== Record extracts ==
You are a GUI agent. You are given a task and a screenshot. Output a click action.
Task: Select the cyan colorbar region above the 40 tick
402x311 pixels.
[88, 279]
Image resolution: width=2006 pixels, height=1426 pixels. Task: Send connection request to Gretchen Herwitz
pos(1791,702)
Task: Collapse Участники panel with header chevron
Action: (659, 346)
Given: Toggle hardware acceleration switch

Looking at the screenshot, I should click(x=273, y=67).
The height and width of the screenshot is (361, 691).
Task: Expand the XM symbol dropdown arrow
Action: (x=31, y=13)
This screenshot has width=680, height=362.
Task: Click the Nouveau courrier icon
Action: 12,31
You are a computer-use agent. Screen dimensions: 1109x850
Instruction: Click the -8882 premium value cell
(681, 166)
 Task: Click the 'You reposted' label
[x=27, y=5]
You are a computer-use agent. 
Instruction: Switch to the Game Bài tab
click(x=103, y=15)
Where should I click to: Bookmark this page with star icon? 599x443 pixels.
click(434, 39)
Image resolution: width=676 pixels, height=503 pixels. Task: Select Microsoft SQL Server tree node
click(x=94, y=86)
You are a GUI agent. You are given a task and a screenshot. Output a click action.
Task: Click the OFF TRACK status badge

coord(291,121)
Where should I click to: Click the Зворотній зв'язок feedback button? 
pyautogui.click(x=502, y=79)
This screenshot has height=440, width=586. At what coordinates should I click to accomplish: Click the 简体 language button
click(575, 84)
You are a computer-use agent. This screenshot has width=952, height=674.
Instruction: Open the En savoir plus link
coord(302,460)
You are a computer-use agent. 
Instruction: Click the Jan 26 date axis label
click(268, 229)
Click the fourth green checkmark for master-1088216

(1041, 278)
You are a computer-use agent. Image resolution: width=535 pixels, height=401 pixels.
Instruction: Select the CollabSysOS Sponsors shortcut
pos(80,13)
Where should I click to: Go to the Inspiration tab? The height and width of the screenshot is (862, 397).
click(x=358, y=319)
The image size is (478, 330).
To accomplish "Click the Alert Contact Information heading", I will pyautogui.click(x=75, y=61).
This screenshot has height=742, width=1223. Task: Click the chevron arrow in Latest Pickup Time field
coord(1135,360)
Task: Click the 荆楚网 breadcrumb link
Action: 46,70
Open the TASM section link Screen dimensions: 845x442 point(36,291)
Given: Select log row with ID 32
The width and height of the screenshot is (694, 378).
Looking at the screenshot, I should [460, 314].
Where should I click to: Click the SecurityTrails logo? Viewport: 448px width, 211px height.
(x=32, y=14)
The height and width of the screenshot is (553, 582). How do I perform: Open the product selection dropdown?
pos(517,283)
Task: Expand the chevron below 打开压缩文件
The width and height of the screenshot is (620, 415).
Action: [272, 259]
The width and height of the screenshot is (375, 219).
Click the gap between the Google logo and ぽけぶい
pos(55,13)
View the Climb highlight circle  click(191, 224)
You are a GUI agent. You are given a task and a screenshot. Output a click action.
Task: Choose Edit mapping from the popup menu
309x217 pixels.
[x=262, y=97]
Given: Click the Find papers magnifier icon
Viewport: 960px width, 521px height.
===
• [Task objective] Retype all of the material above line for line, keeping every character unchanged.

• [Task result]
You are a GUI agent. You are given a task and a screenshot. Output a click action.
Task: Select the cyan colorbar region above the 40 tick
402x311 pixels.
[88, 279]
Image resolution: width=2006 pixels, height=1426 pixels. Task: Send connection request to Gretchen Herwitz
pos(1791,702)
Task: Collapse Участники panel with header chevron
Action: (659, 346)
Given: Toggle hardware acceleration switch

Looking at the screenshot, I should click(x=273, y=67).
The height and width of the screenshot is (361, 691).
Task: Expand the XM symbol dropdown arrow
Action: (x=31, y=13)
This screenshot has width=680, height=362.
Task: Click the Nouveau courrier icon
Action: 12,31
You are a computer-use agent. Screen dimensions: 1109x850
Instruction: Click the -8882 premium value cell
(681, 166)
 Task: Click the 'You reposted' label
[x=27, y=5]
You are a computer-use agent. 
Instruction: Switch to the Game Bài tab
click(x=103, y=15)
Where should I click to: Bookmark this page with star icon? 599x443 pixels.
click(434, 39)
Image resolution: width=676 pixels, height=503 pixels. Task: Select Microsoft SQL Server tree node
click(x=94, y=86)
You are a GUI agent. You are given a task and a screenshot. Output a click action.
Task: Click the OFF TRACK status badge

coord(291,121)
Where should I click to: Click the Зворотній зв'язок feedback button? 
pyautogui.click(x=502, y=79)
This screenshot has height=440, width=586. At what coordinates should I click to accomplish: Click the 简体 language button
click(575, 84)
You are a computer-use agent. This screenshot has width=952, height=674.
Instruction: Open the En savoir plus link
coord(302,460)
You are a computer-use agent. 
Instruction: Click the Jan 26 date axis label
click(268, 229)
Click the fourth green checkmark for master-1088216

(1041, 278)
You are a computer-use agent. Image resolution: width=535 pixels, height=401 pixels.
Instruction: Select the CollabSysOS Sponsors shortcut
pos(80,13)
Where should I click to: Go to the Inspiration tab? The height and width of the screenshot is (862, 397).
click(x=358, y=319)
The image size is (478, 330).
To accomplish "Click the Alert Contact Information heading", I will pyautogui.click(x=75, y=61).
This screenshot has height=742, width=1223. Task: Click the chevron arrow in Latest Pickup Time field
coord(1135,360)
Task: Click the 荆楚网 breadcrumb link
Action: 46,70
Open the TASM section link Screen dimensions: 845x442 point(36,291)
Given: Select log row with ID 32
The width and height of the screenshot is (694, 378).
Looking at the screenshot, I should [460, 314].
Where should I click to: Click the SecurityTrails logo? Viewport: 448px width, 211px height.
(x=32, y=14)
The height and width of the screenshot is (553, 582). How do I perform: Open the product selection dropdown?
pos(517,283)
Task: Expand the chevron below 打开压缩文件
The width and height of the screenshot is (620, 415).
Action: [272, 259]
The width and height of the screenshot is (375, 219).
Click the gap between the Google logo and ぽけぶい
pos(55,13)
View the Climb highlight circle  click(191, 224)
You are a GUI agent. You are given a task and a screenshot. Output a click action.
Task: Choose Edit mapping from the popup menu
309x217 pixels.
[x=262, y=97]
Given: Click the Find papers magnifier icon
Viewport: 960px width, 521px height.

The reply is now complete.